O ano é 2025. Deste lado do oceano, o Europeu feminino bate recordes de assistências nos estádios, de prémios monetários distribuídos, até de golos marcados. Nem tudo é perfeito, longe disso, mas o futebol jogado pelas mulheres faz o seu caminho. Na América do Sul, as lutas das jogadoras são maiores, mais incompreensíveis até, face ao que já deveria ser um grau mínimo de desenvolvimento do desporto.
A Copa América feminina está a jogar-se no Equador. Ou melhor, em Quito, capital do país andino. Na fase de grupos, a competição está distribuída por dois estádios, um para cada grupo. O que na prática redunda na excentricidade, já impossível no futebol masculino, de cada recinto receber dois jogos no mesmo dia, um às 16 horas locais e outro às 19h.

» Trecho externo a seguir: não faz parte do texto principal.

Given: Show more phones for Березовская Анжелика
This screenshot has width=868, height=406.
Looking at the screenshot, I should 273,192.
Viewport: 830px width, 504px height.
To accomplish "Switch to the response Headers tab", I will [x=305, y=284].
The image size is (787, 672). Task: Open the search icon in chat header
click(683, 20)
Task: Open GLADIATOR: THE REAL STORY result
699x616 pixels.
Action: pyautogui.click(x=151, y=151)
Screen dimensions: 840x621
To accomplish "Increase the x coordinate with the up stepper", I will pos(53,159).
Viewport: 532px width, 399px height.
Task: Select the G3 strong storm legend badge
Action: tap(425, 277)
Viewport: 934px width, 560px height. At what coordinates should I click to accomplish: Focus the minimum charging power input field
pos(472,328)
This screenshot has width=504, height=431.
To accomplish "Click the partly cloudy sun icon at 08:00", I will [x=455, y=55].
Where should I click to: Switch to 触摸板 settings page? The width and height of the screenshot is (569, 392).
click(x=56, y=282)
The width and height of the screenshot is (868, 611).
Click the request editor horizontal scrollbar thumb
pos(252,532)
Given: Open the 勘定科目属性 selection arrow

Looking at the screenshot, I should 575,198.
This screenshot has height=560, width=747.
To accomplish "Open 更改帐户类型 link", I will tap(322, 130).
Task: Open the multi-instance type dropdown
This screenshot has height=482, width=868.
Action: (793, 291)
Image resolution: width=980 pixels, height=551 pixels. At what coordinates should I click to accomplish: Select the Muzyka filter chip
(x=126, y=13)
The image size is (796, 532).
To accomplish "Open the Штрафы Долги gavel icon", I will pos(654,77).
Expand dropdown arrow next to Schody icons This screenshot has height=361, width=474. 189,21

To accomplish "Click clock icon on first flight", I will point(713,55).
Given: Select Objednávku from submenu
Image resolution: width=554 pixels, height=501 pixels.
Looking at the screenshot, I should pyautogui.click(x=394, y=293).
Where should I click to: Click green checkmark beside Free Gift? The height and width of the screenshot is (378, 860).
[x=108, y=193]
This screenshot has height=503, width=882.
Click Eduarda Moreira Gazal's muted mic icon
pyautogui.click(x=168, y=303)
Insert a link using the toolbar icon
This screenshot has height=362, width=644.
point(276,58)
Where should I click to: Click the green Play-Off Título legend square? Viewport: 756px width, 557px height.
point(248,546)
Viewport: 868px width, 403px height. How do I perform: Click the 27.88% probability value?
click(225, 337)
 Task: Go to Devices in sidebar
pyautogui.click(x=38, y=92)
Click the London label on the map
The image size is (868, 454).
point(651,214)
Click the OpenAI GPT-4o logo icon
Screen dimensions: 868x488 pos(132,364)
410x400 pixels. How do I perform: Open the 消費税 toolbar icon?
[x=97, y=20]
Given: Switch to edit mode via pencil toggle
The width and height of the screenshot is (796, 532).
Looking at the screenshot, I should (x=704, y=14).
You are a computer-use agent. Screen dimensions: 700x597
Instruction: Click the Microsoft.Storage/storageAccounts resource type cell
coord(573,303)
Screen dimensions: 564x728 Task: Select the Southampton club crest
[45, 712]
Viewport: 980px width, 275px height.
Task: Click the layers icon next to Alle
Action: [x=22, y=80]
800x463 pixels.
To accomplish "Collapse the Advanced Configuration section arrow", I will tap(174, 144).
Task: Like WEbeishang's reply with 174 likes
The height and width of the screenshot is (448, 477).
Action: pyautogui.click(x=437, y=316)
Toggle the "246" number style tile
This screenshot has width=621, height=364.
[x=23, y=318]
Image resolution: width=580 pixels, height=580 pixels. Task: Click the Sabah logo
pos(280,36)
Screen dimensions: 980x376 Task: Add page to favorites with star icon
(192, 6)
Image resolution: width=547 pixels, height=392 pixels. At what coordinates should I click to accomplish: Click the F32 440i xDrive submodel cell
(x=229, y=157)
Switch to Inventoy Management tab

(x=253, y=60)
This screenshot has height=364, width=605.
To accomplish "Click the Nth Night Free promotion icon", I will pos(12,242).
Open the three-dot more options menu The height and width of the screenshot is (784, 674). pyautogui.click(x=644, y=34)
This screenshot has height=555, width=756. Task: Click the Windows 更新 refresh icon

O que por si só já é estranho torna-se ainda mais quando está a ser pedido às equipas para não aquecerem nos relvados onde vão jogar, já que os dois encontros são realizados de forma consecutiva. Uma situação ainda mais insustentável quando, antes do Brasil-Bolívia de quarta-feira, foi exigido às jogadoras titulares (as substitutas estão impedidas de o fazer) que fizessem o aquecimento numa sala interior do Estádio Gonzalo Pozo Ripalda, casa do Aucas, num espaço exíguo e sem relvado natural, portanto sem o mínimo de condições de segurança para 22 futebolistas treinarem convenientemente.
O insólito não impediu o Brasil de golear a seleção da Bolívia (6-0), mas as críticas foram vocais no final do encontro. Arthur Elias, selecionador brasileiro, lamentou que por estes dias ainda seja necessário exigir responsabilidades à CONMEBOL por coisas básicas. “Não deveríamos ter que cobrar que os responsáveis pelo futebol façam o trabalho deles. A questão do aquecimento preocupa-me muito porque hoje [quarta-feira] tivemos uma jogadora no final do aquecimento que sentiu uma possibilidade de problema muscular”, sublinhou o técnico em declarações difundidas pelo "Globo Esporte".
No fim de semana, depois da estreia do Brasil na competição que já conquistou por oito ocasiões, Elias já tinha justificado a ausência da estrela Kerolin frente à Venezuela depois da atleta sentir um incómodo no dia do jogo. “Estamos numa competição em que as seleções não aquecem no campo, não podemos nem aquecer as jogadoras que ficam no banco. Foi um cuidado com uma jogadora que tem um histórico de lesões”, explicou.
Após o encontro com a Bolívia, Arthur Elias voltou a reforçar o risco para as jogadoras, nomeadamente as substitutas. “São atletas que não aqueceram, porque não há espaço [para aquecerem], elas vão entrar sem aquecer”, lembrou. O treinador sublinhou ainda que quando as equipas não aquecem no terreno de jogo “demoram mais” a entrar no jogo. “Ocorrem mais erros de passe, por exemplo. Eu acho que isso influencia muito”, apontou em conferência de imprensa.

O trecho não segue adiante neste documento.